§ Direction
Locate every line in the records below that contains the word "resolution", and copy each of those lines in full.

--- Start of Information provided ---

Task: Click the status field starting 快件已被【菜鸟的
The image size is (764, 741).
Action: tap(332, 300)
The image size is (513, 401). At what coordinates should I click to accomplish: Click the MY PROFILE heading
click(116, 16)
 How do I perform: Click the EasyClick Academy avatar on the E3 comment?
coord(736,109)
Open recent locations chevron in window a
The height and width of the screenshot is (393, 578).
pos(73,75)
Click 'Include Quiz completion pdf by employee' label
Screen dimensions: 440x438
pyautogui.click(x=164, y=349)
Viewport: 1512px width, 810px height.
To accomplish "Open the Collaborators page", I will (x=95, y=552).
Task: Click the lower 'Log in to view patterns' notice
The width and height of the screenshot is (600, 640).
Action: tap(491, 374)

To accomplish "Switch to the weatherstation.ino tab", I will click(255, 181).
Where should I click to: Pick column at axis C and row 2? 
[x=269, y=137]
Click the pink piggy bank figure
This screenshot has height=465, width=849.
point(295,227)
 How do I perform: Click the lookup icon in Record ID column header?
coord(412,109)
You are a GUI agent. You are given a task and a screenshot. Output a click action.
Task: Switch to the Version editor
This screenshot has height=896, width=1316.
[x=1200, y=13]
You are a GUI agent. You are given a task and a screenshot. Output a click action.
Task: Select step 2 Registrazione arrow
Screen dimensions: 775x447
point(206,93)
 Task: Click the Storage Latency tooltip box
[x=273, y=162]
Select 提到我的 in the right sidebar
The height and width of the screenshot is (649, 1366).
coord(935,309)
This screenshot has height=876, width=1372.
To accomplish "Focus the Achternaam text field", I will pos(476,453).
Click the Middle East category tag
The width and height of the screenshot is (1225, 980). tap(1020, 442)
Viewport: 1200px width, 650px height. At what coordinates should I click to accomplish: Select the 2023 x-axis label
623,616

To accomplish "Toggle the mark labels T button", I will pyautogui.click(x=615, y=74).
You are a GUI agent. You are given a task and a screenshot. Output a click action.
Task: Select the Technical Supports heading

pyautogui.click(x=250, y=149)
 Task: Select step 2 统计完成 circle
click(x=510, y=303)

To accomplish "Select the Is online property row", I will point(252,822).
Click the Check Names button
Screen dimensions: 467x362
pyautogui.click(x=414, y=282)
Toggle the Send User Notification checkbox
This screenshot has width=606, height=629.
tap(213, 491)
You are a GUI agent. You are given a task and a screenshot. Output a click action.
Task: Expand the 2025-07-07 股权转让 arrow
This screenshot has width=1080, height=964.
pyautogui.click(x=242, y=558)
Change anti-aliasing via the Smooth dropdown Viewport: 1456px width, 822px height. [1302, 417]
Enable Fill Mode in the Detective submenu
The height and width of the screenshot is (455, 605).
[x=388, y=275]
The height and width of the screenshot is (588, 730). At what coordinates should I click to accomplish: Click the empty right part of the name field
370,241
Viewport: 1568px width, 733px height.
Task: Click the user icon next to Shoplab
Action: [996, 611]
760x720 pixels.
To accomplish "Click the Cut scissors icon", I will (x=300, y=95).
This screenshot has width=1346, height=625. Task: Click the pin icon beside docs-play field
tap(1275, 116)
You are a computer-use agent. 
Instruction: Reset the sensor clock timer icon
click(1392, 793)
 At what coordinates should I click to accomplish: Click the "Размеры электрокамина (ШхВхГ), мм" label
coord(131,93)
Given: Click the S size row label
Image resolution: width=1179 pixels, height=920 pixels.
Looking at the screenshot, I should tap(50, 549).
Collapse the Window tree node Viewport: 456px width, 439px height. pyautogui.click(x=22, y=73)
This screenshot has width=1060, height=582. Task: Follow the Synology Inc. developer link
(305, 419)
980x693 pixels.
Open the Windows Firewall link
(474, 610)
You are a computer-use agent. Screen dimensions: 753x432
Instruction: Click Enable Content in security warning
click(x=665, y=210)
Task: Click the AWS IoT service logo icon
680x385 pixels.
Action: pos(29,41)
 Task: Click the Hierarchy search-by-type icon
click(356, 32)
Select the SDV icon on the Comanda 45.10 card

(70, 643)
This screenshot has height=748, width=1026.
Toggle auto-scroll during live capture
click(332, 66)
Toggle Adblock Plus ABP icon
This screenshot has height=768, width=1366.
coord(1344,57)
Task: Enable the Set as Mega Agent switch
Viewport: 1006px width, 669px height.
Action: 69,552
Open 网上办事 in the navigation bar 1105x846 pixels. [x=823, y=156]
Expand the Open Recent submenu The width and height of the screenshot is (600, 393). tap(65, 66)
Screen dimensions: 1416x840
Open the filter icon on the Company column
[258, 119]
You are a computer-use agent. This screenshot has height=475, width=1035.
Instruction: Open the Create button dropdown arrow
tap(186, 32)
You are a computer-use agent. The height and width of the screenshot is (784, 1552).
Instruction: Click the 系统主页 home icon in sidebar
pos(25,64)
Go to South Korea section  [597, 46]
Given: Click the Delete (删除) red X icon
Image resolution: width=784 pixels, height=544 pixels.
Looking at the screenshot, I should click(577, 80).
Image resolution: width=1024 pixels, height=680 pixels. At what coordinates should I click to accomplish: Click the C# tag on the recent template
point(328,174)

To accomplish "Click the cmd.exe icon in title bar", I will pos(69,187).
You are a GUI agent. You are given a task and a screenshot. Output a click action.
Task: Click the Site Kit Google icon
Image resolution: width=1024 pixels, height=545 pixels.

--- End of Information provided ---

§ Exercise result
Image resolution: width=1179 pixels, height=920 pixels.
Image resolution: width=784 pixels, height=544 pixels.
Image resolution: width=1024 pixels, height=680 pixels. At what coordinates should I click to accomplish: Click the C# tag on the recent template
Image resolution: width=1024 pixels, height=545 pixels.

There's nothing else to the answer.